Transgenics 

Transgenic cows during milking

Transgenic animal technology has been largely developed in the mouse system, where it has reached a high degree of sophistication and allows the mouse genome to be modified efficiently and precisely.

The recent advent of somatic cell nuclear transfer has provided a route for cell-mediated transgenesis in livestock, and access to an entire toolbox for the purposeful engineering of livestock genomes.

Transgenic technology is highly versatile and, when applied to livestock, can be used for a wide variety of purposes ranging from biomedical (including producing human drugs, organs for transplantation and as human disease models) to agricultural applications (for improving food production and animal health, or reducing the environmental impact of animal farming systems).

Research

The overarching goal of our research is to develop and evaluate transgenic technology for livestock applications to provide potential future options for New Zealand’s pastoral industries. Our research is centered around three main areas.

The first and major part of our research effort is aimed at the production of valuable recombinant proteins in the milk of transgenic dairy animals. Following the generation of proof-of-concept cows for this application (commonly known as 'biopharming'), we have entered into collaborations with industry partners to develop and commercialise so called ‘biosimilars’ - equivalents for approved  human therapeutic drugs that are produced in the milk of transgenic dairy animals.

The second area of interest explores transgenic strategies to improve food products from livestock that are safer and healthier for human consumption. We are particularly interested in improving the composition of milk and associated dairy products, by either adding new or increasing existing beneficial components or reducing undesirable milk proteins.

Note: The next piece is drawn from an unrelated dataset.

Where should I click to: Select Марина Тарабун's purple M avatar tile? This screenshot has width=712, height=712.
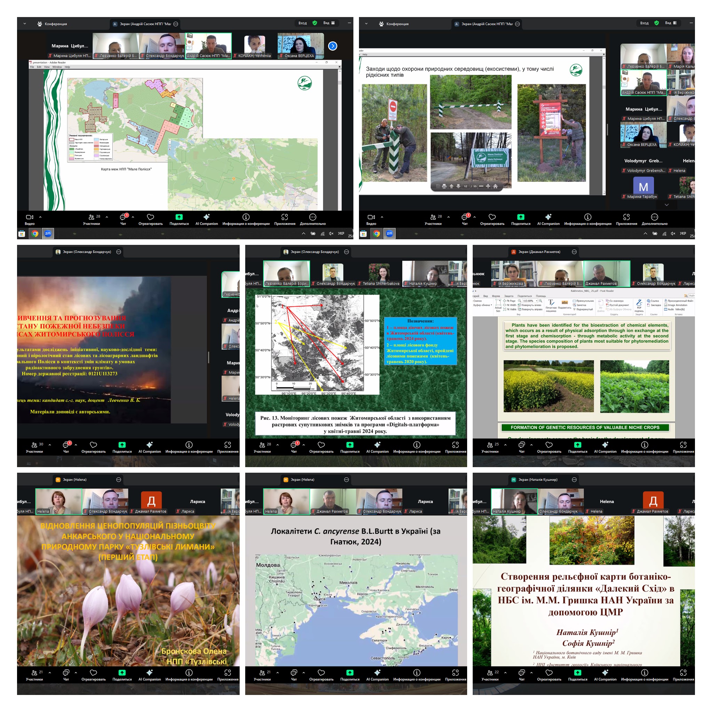pyautogui.click(x=643, y=186)
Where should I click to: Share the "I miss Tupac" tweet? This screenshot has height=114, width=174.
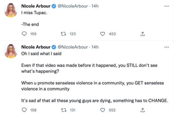coord(143,34)
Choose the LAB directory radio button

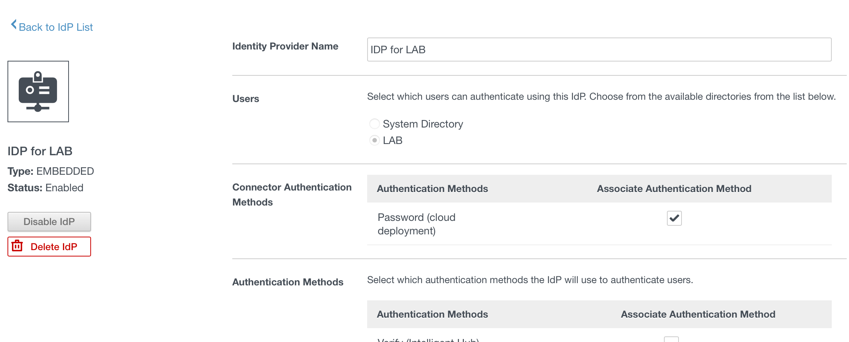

Thirdly, we are interested in improving the predictability and safety of the technology. Main concerns have been the insertion of transgenes at random sites of the genome and the presence of antibiotic selection markers in the animals. These can be avoided by applying site-specific strategies such as recombinase-mediated and homologous recombination. While they are presently hampered by low efficiencies, we are evaluating the potential of novel targeting vectors and the introduction of site-specific DNA double-strand breaks by zinc-finger nucleases to increase the feasibility of targeted livestock genome modifications.